Krumme Geschäfte mit Scheichs? Skandal bei NRW-Pferdezucht

Ein Korruptionsskandal erschüttert das landeseigene Gestüt in Warendorf.
Ein Korruptionsskandal erschüttert das landeseigene Gestüt in Warendorf.
Foto: dpa/Archivbild
Was wir bereits wissen
  • Der Korruptionsskandal am landeseigenen Gestüt Warendorf weiter sich aus.
  • Drei Angestellte sollen von Katar Geld für den Aufbau einer Equipe genommen haben.
  • Die Staatsanwaltschaft ermittelt wegen des Verdachts der Vorteilsnahme.

Düsseldorf.. Ein Korruptionsskandal um das landeseigene Gestüt Warendorf zieht immer weitere Kreise. Drei leitende Landesbedienstete werden beschuldigt, gegen private Extra-Provisionen dem Wüstenstaat Katar beim Aufbau einer Dressur- und Springreiter-Equipe geholfen zu haben. Zudem sollen sie sich samt Ehepartnern auf Kosten der Scheichs bei Orient-Reisen vergnügt haben. Die Staatsanwaltschaft Münster ermittelt wegen des Verdachts der Vorteilsnahme.

Bereits Mitte Februar hatten Ermittler nach einem anonymem Hinweis das international renommierte Gestüt durchsucht. NRW-Umweltminister Johannes Remmel (Grüne) suspendierte kurz darauf die Gestütsleiterin, den Finanzchef und den Rittmeister. Kommissarisch übertrug er die Leitung einem seiner Ministerialbeamten aus Düsseldorf, der in Warendorf aufräumen soll.

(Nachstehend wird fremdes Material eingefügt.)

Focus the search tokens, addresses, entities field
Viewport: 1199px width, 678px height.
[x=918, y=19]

Korruption Das Ministerium wollte die Vorgänge am Mittwoch mit Verweis auf das laufende Verfahren nicht kommentieren. Die Staatsanwaltschaft Münster bestätigte lediglich, dass die Ermittlungen andauerten.

Gestüt mit Weltruf

Unabhängig von der strafrechtlichen Relevanz sieht Remmel offenbar das Vertrauensverhältnis zu dem bisherigen Warendorfer Führungstrio als schwer gestört an. Das Land soll private Nebentätigkeiten in Katar ausdrücklich untersagt haben, da Interessenkonflikte befürchtet wurden. Das landeseigene Gestüt unterhält offizielle Geschäftsbeziehungen mit dem Emirat über die Unterstützung bei der Aufzucht erfolgreicher Dressur- und Springpferde. Die CDU-Opposition im Landtag will nun überprüfen, ob Remmel seiner Aufsichtspflicht ausreichend nachgekommen ist.

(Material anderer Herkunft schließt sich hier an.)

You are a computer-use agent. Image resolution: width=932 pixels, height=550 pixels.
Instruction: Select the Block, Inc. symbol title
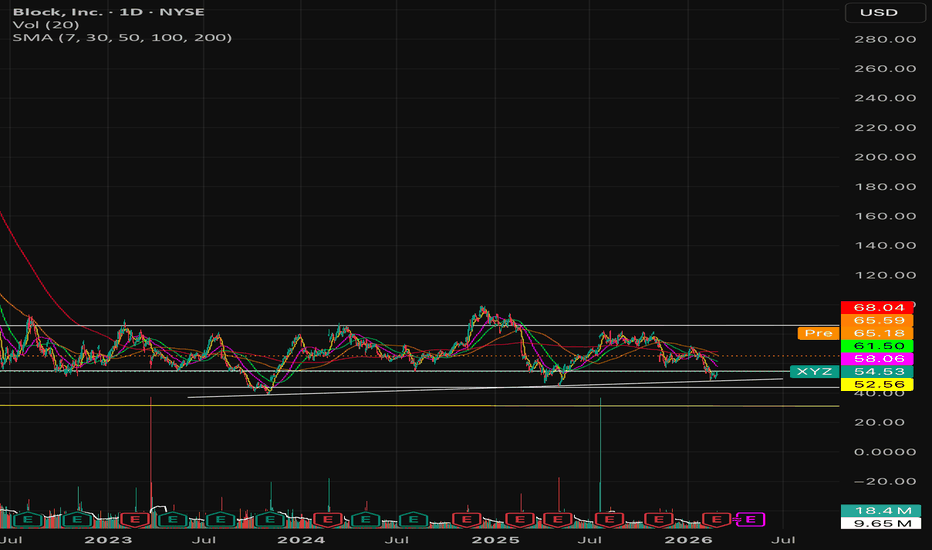coord(58,12)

Katar versucht mit großem finanziellen Aufwand, neben dem verbreiteten Galopprennsport auch die anderen Pferde-Disziplinen zu etablieren. Das dem NRW-Umweltministerium unterstellte Gestüt Warendorf blickt auf eine 190-jährige Geschichte zurück und genießt mit seinen mehr als 100 Zuchthengsten Weltruf.

Katar will sich spätestens mit der umstrittenen Fußball-WM 2022 zu einem Zentrum des internationalen Sports entwickeln. Ein besonderes Augenmerk gilt seit einiger Zeit auch dem Pferdesport. Vor zwei Jahren sorgten die Scheichs für Aufsehen, als sie die Olympia-Stute Bella Donna von Springreiterin Meredith Michaels-Beerbaum kauften – für einen Preis von geschätzt über fünf Millionen Dollar.